Smith started asking the cast and crew their favorite moments on set. Sadler, who reprises his role as Death from Bogus Journey (1991), first chimed in. "The very first scene that I did on Face the Music I was supposed to be doing. I'm playing hopscotch by myself and cheating. I tripped, and I caught myself on my Bentley," he recalled. "I sprained my wrists, and I thought this is a disaster. I'm off to such a great start tonight. The really fun moment though, was when Alex and Keanu when we finally got. We're reunited on-screen, and then I just went 'You know it was just gangbusters from there.'"
Weaving agreed about it being special seeing the three of them together again, but also added growing up she remembered seeing Reeves in his roles as John Wick and as Neo in The Matrix beating up on her uncle Hugo Weaving. "I think actually watching those three have that very special felt almost intimate that was really touching and incredible," she said. "I felt so lucky to be [behind the scenes] seeing that. Then I think a close second is the first scene of the film. Brigette and I are watching our 'fathers.' I never looked so hard also just like seeing Keanu Reeves, you know, go from John Wick to just dancing around holding these insane instruments. I'm sorry we can't use this [take], but I was crying with laughter. My character had to be so in love and obsessed with the song [they play], really just swaying and going with it. Oh, my goodness, that was such a highlight because I didn't have to. They act. I could just watch these two incredible actors just go absolutely bananas, oh that was fun."

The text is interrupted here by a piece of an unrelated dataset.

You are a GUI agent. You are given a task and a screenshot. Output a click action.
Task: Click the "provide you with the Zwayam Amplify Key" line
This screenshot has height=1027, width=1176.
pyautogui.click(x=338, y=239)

When it came to Winter, shooting became more grueling a process in Face the Music than the previous Bill & Ted films. "I guess for me, you know, there's a couple, but the first week the movie was really hard physically," he said." It's fun, that's a good thing. It's not all a negative thing, but it was you know, we're older and there the script was more even more physical than the first two for Keanu and myself especially so. It was super physical, and I remember maybe about halfway through week one, I think we're shooting out to give stuff away. We're shooting one of the iterations of our former selves, and I just remember you know the whole kind of family is there. All these people have known most of my life, and you know, Keanu and I were kind of getting ourselves at the speed after all this rehearsing. I just remember we got into the characters. It's the sort of rocker characters that we play in this one sequence, and we just kind of like went off."

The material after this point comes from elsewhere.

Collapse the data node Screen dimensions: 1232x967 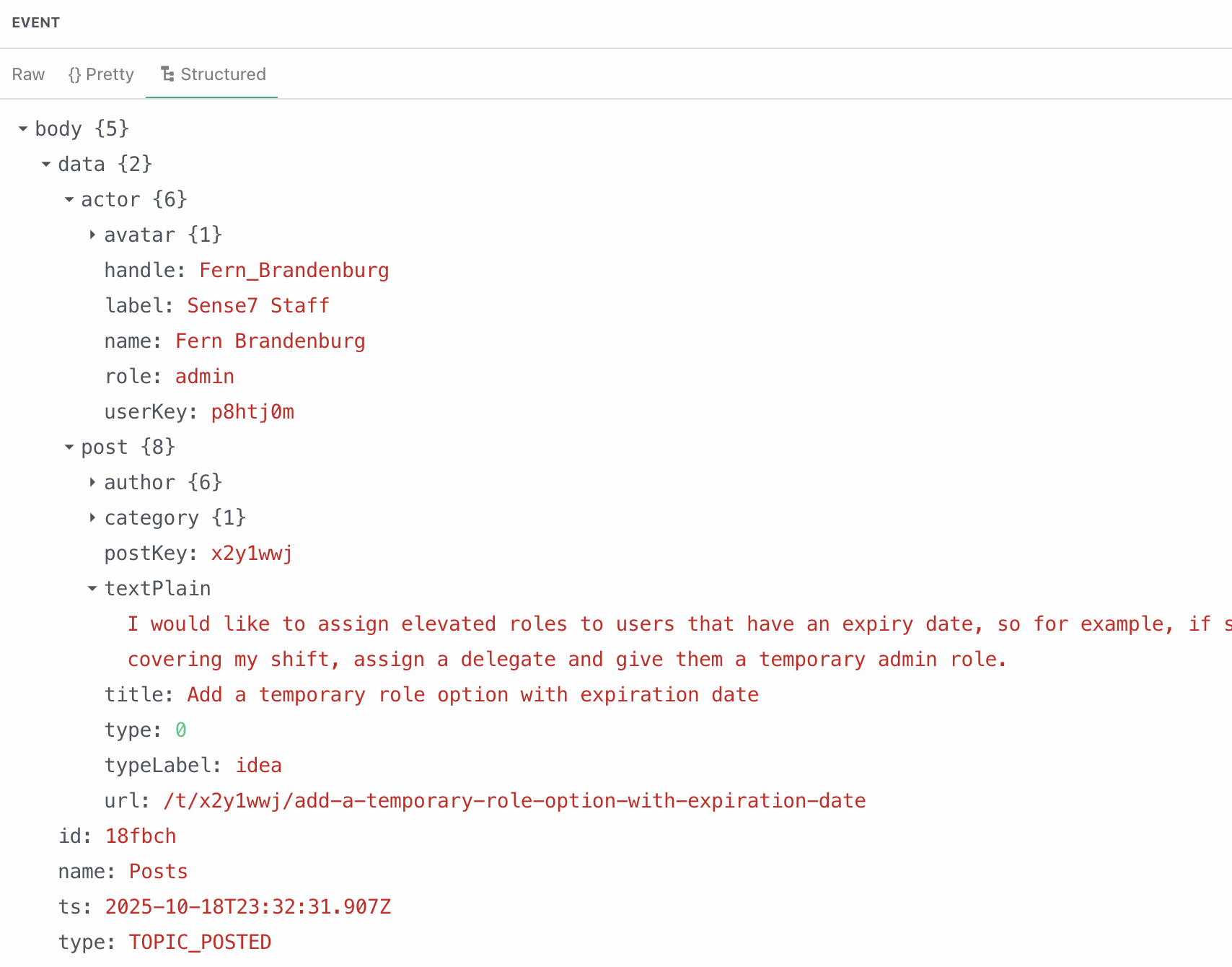[46, 165]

Reeves closed out, saying that working on Bill & Ted is a very unique experience. "I can't feel or laugh or do anything like the way that working on Bill and Ted does," he said. "Working with Alex, [nothing else I do] exists anywhere else in the world for me, so [I] like to partner up and to work on the craft side of it. Then [we] get to play these characters that Chris and Ed created and be their children. There's no other place that I can laugh like this and to again to the craft and then to play these characters just there's I mean there are a few scenes that stand out in a lot of sense actually, but it's like that every day." Bill & Ted Face the Music comes to theaters and SVOD on September 1.